Deputados estaduais aprovaram ontem (17), durante sessão ordinária o projeto de lei que criou o programa “MT Trifásico”. A ALMT derrubou veto do Poder Executivo. Com a derrubada do veto, o texto original ganha força de lei definitiva, o que assegura ao Legislativo um papel ativo na consolidação e na fiscalização das ações.

A iniciativa conta com um planejamento para os próximos anos, unindo o Poder Público e a iniciativa privada. O programa prevê um investimento de R$ 1,4 bilhão entre os anos de 2026 e 2030 para a implantação de aproximadamente 5 mil quilômetros de linhas da nova rede elétrica trifásica. 

A proposta, do deputado Diego Guimarães, nasceu do diálogo com produtores rurais, pequenos agricultores e lideranças do agronegócio, e resultou no Projeto de Lei nº 1857/2024, com o objetivo de revolucionar a infraestrutura energética rural.

O montante resultará em um benefício compartilhado que atende diretamente o agronegócio, a agricultura familiar, os sistemas de irrigação e a agroindustrialização, além de garantir maior estabilidade no fornecimento de energia para 1,7 milhão de clientes da Energisa em Mato Grosso.

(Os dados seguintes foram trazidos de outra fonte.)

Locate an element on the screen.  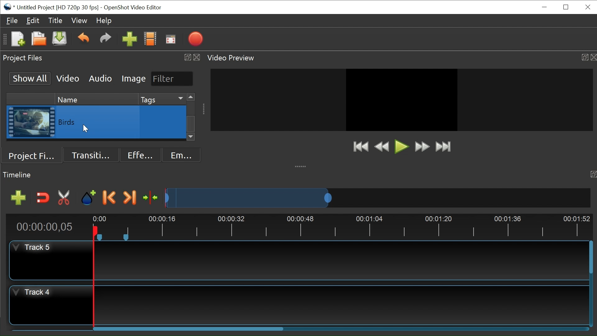
Project Name is located at coordinates (59, 7).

Além do impacto no cinturão agrícola, a articulação do parlamentar garantiu um olhar estratégico para o turismo. Atendendo a uma indicação direta feita pelo parlamentar durante o lançamento do programa, o Governo do Estado aprovou a extensão do benefício para a região da Transpantaneira, no município de Poconé.

A chegada da energia trifásica de alta qualidade é vista como o passo que faltava para estruturar a rede de hotelaria e impulsionar o turismo sustentável no Pantanal mato-grossense.

FISCALIZAÇÃO – Com a consolidação da lei, a Assembleia Legislativa assume sua cadeira no recém-criado Conselho Gestor do programa, que conta ainda com membros da Casa Civil e secretarias de Fazenda (Sefaz), de Agricultura Familiar (Seaf) e de Desenvolvimento Econômico (Sedec).

“Mato Grosso já avançou muito em rodovias e ferrovias; agora, damos um passo crucial na segurança energética. Nosso papel agora é fiscalizar rigorosamente a aplicação desse R$ 1,4 bilhão para que a energia de qualidade chegue com agilidade na ponta, transformando a vida de quem produz”, finalizou Diego Guimarães.